Une pionnière au caractère bien trempé

Françoise Berguer, c’était « un sacré monument, un véritable puits de sciences », dépeint son plus fidèle collaborateur dans un mélange de respect et d’admiration. Elle est née sur le domaine en 1933, l’année même où son père reprend l’exploitation des mains de la famille Necker. Grande passionnée d’équitation, l’adolescente rêve secrètement d’arracher les vignes pour y mettre des chevaux, mais elle assumera finalement pleinement son devoir de succession. Fille unique, elle reprend les rênes du domaine familial en 1973. Son tempérament explosif et bien trempé lui permet de bousculer les codes et de se faire une place dans un monde viticole presque exclusivement masculin. « Elle a dû jouer des coudes », raconte Alain Graber. Françoise Berguer a lutté toute sa vie pour la cause des femmes et savait pertinemment que le chemin était encore long. Véritable pionnière dans son milieu et figure féministe par la force des choses, son parcours inspirant ne lui a jamais fait perdre sa lucidité. « Ne baissez pas les bras, mes chéries, la cause n’est pas encore gagnée », répétait à bon vouloir celle qui n’a jamais eu d’enfants « à sa connaissance », comme elle aimait le souligner avec malice.

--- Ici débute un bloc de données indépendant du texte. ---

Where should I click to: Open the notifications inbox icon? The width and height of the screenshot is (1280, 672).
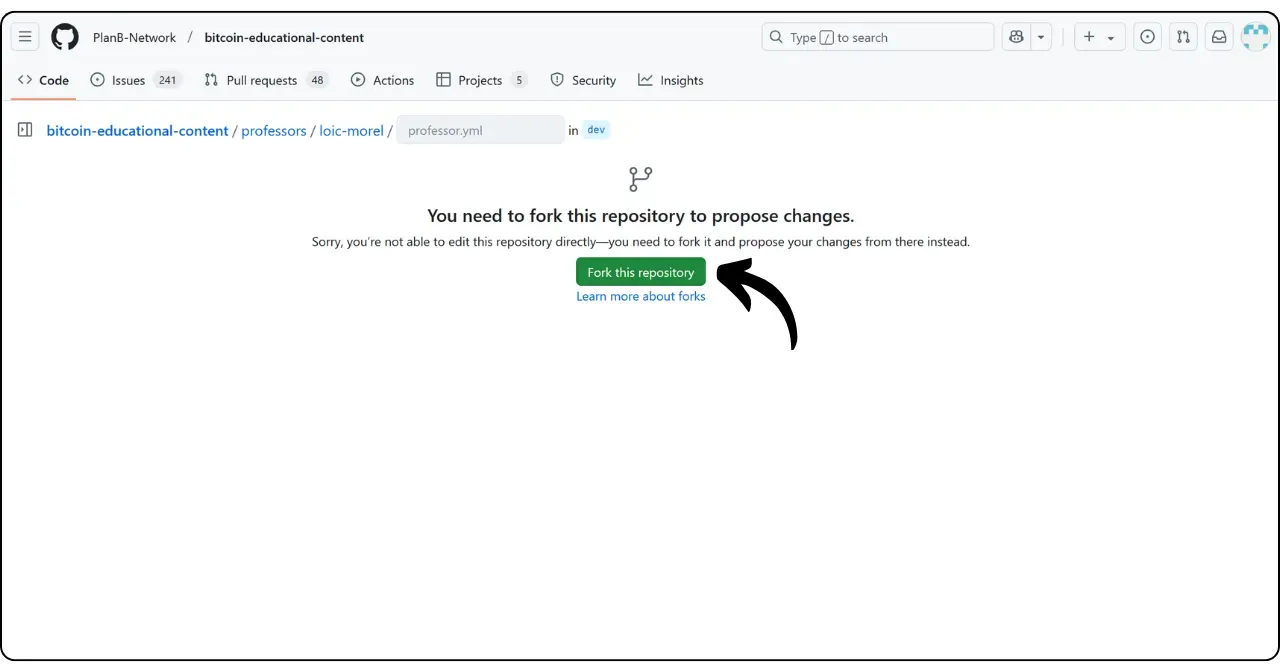(1219, 37)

Un héritage aux multiples défis
Même sans héritier direct, Les Gondettes ont pu survivre au décès de La Patronne grâce au lien puissant et unique qui unissait Françoise Berguer et Alain Graber. Une relation solide basée sur la passion, le respect et l’amour des terres viticoles. C’est ainsi qu’à l’aube des vendanges 2019, celui qui pilotait déjà le domaine depuis quelques années, se voit propulser au rang de propriétaire. Les défis s’amoncellent rapidement sur le seuil de la cave. Cette transmission sans lien de sang se présente comme un cas atypique et complexe.